Source material ▸
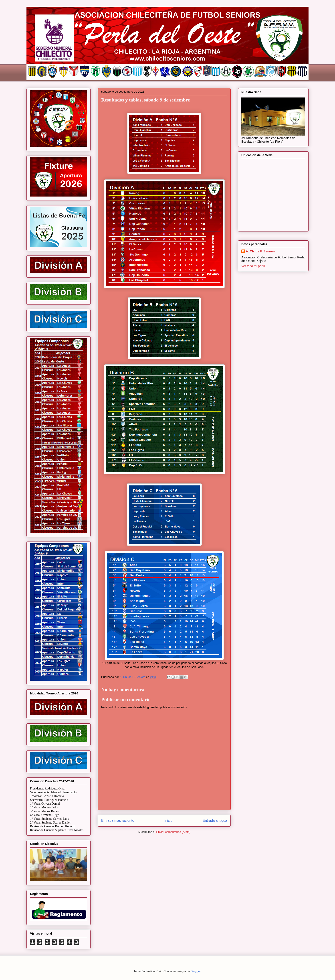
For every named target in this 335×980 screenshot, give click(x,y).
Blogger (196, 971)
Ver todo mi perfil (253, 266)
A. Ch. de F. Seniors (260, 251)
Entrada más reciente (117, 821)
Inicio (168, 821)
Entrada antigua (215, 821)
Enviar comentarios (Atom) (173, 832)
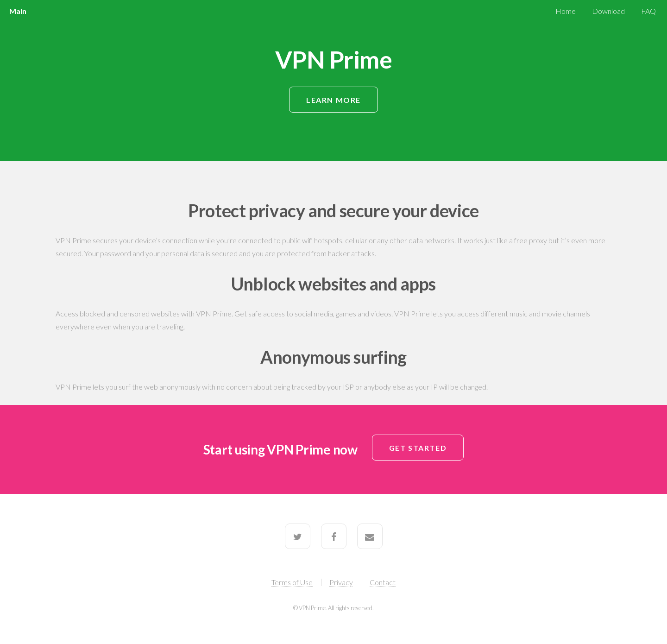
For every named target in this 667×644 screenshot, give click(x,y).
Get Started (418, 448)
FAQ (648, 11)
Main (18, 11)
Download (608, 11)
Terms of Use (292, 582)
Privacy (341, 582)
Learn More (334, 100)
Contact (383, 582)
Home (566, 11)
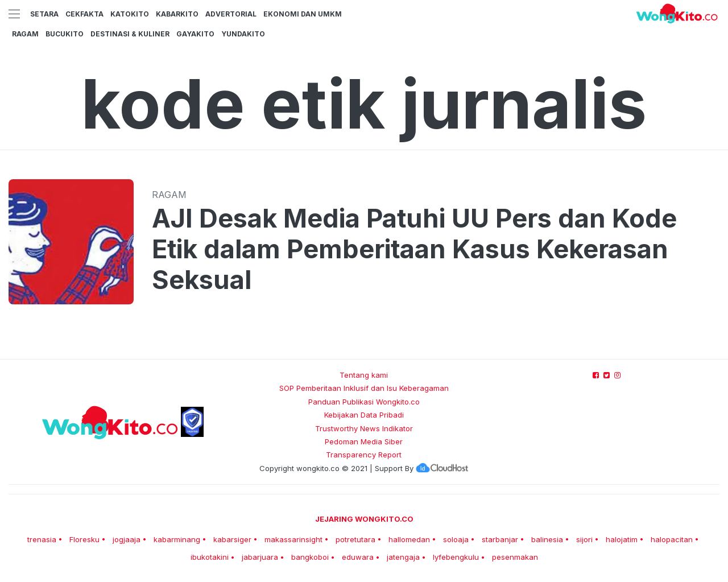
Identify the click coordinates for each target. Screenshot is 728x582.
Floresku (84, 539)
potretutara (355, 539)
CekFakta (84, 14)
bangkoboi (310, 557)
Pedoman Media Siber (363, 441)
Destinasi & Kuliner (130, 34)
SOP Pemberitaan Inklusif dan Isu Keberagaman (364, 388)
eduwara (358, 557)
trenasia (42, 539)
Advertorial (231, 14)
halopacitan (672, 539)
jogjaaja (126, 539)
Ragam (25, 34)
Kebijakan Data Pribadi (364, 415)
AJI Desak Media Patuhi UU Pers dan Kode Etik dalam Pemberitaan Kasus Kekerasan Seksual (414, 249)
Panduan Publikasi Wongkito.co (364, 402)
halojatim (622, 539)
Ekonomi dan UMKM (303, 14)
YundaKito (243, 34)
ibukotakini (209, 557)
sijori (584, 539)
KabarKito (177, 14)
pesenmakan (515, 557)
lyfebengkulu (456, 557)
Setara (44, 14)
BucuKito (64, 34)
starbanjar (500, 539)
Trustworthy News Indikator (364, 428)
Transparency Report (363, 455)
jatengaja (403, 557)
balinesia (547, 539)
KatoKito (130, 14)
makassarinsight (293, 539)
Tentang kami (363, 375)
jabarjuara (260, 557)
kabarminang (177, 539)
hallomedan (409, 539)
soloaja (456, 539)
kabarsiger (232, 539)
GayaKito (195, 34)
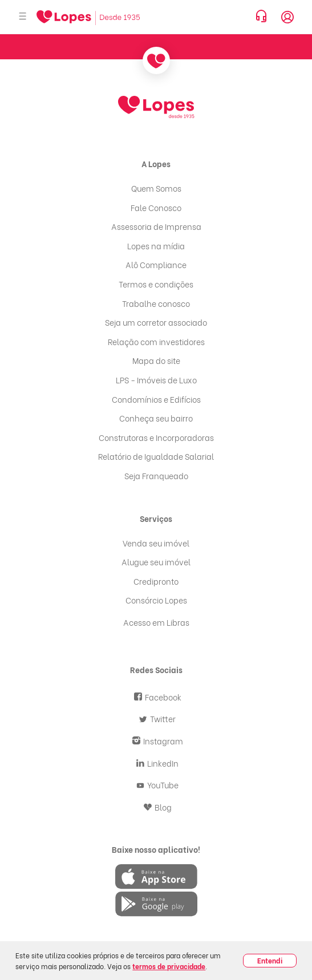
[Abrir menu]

* * *

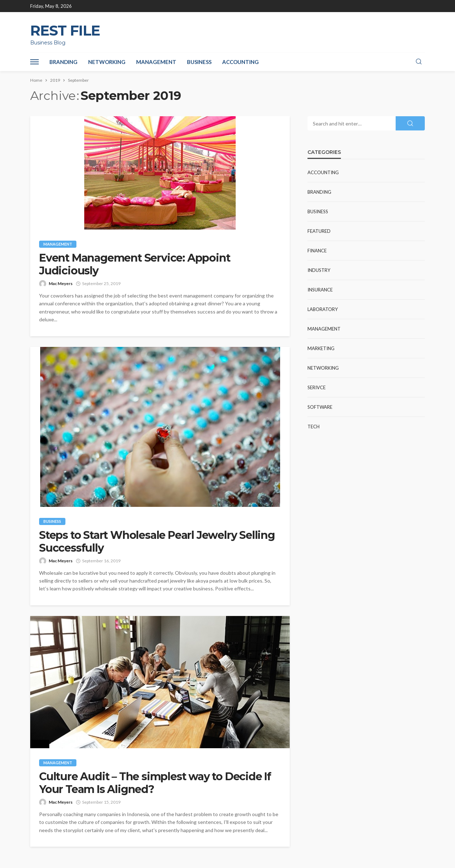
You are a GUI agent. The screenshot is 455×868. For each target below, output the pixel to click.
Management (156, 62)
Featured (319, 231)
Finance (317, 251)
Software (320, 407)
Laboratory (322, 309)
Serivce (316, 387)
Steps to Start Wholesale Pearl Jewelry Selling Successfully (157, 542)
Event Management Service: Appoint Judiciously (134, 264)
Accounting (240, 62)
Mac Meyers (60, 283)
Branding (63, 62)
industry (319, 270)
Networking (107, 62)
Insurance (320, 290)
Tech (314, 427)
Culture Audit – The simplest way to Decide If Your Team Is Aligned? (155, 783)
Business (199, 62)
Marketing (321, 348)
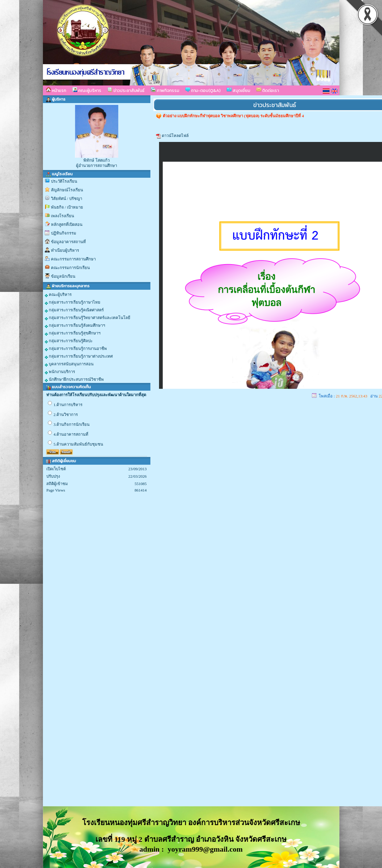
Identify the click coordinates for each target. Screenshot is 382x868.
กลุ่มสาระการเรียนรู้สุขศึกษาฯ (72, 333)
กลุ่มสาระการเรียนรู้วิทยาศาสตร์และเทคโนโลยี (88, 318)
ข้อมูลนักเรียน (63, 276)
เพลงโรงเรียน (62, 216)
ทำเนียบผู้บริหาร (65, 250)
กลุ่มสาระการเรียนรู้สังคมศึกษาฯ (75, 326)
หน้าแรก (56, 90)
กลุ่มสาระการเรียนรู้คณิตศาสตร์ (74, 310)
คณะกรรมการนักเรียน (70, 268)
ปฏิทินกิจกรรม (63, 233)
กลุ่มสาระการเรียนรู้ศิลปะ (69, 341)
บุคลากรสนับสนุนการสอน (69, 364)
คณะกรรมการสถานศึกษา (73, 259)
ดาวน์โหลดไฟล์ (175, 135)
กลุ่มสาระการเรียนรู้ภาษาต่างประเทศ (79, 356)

Exercise ▸ Switch "Tentang kami" to "Tentang Kami" in everything from the line containing "ibukotakini (209, 557)" down to the line containing "GayaKito (195, 34)". Return only those lines, with nothing else changed.

Reply to the task ▸
ibukotakini (209, 557)
sijori (584, 539)
KabarKito (177, 14)
pesenmakan (515, 557)
lyfebengkulu (456, 557)
Setara (44, 14)
BucuKito (64, 34)
starbanjar (500, 539)
Trustworthy News Indikator (364, 428)
Transparency Report (363, 455)
jatengaja (403, 557)
balinesia (547, 539)
KatoKito (130, 14)
makassarinsight (293, 539)
Tentang Kami (363, 375)
jabarjuara (260, 557)
kabarminang (177, 539)
hallomedan (409, 539)
soloaja (456, 539)
kabarsiger (232, 539)
GayaKito (195, 34)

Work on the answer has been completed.